Devouring Stephen King: Duma Key

"Give me a choice and I'll take A Midsummer Night's Dream over Hamlet every time. any fool with steady hands and a working set of lungs can build up a house of cards and then blow it down, but it takes a genius to make people laugh."

Ohhhh dear. It has been such a significant amount of time since I read Duma Key that I can't remember anything about it which is worth talking about. Does this mean there wasn't anything worth talking about? Maybe so, but let's not jump to such conclusions just because we've all read The Tommyknockers. 

Ok, let's see. Duma Key was pretty weird, but a fairly decent read. I started it not long after I had my operation and still had a shit-ton of anaesthetic in my body, so clearly I needed something light and gentle to read, and to be honest this book kind of provided that. It's not a stressful King book to read with loads of shocks and little horrors, but more of a slow burner, that constantly hints at there being something vaguely wrong with the situation, and builds to a dramatic, and actually pretty traumatic conclusion. And ok, yeah, as I'm remembering it, I'm realising that I totally liked this book, I can hide it no longer!

Let's try and do some story, maybe. Let's see, the main character is... some guy, who is super rich but also troubled because he was just horribly injured at work and has lost an arm. This becomes vaguely important later, I think, so keep it in mind. He also has brain injuries which mean that sometimes he can't find the right words, and that he is filled with unbearable rage that leads his wife to leave him (nice lady), and after his near death experience he decides that the thing to do is go away to Florida to rest and recuperate. And, as it turns out, to paint.

The good stuff in this book really, I think, comes with the transformative power of art.
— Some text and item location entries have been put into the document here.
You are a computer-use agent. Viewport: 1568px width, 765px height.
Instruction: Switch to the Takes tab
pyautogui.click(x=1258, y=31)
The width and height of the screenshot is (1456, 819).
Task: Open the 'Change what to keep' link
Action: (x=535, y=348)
It's true that in this book, there is a lot of supernatural stuff tied up with the paintings (paintings that make you murder! The whole island is cursed or haunted or something!) but there is also the part where art heals the main character who probably once had a name, both in a physical and mental sense. Even though his zoning out is part of a larger plan of, like, island spirits (or something), it's still the same kind of feeling that comes with all kinds of creation, and, for reals, art heals.

That's not really the resounding message to take away from this book (that one would be, 'art kills!') but it's apparently what I took from it anyway.

So. Yes. Duma Key was essentially not terrible, which is a really good thing for a Stephen King. It's not my absolute most favourite, nor is it my absolute most least favourite, but I enjoyed the ride and would not be mad if someone made me read it again. Onwards!


  1. Good to know it's not terrible as I've got it on my TBR, despite me knowing very little about it. I really like most of the Stephen King I've read, but then there are others that are solidly "Meh." And then there's Dreamcatcher. I'm glad you enjoyed it (or at least found it "not terrible") and hope I will too whenever I get around to reading it.

  2. I very much enjoyed this review. I feel like you're sitting there describing it to me over drinks or something instead of you writing/me reading.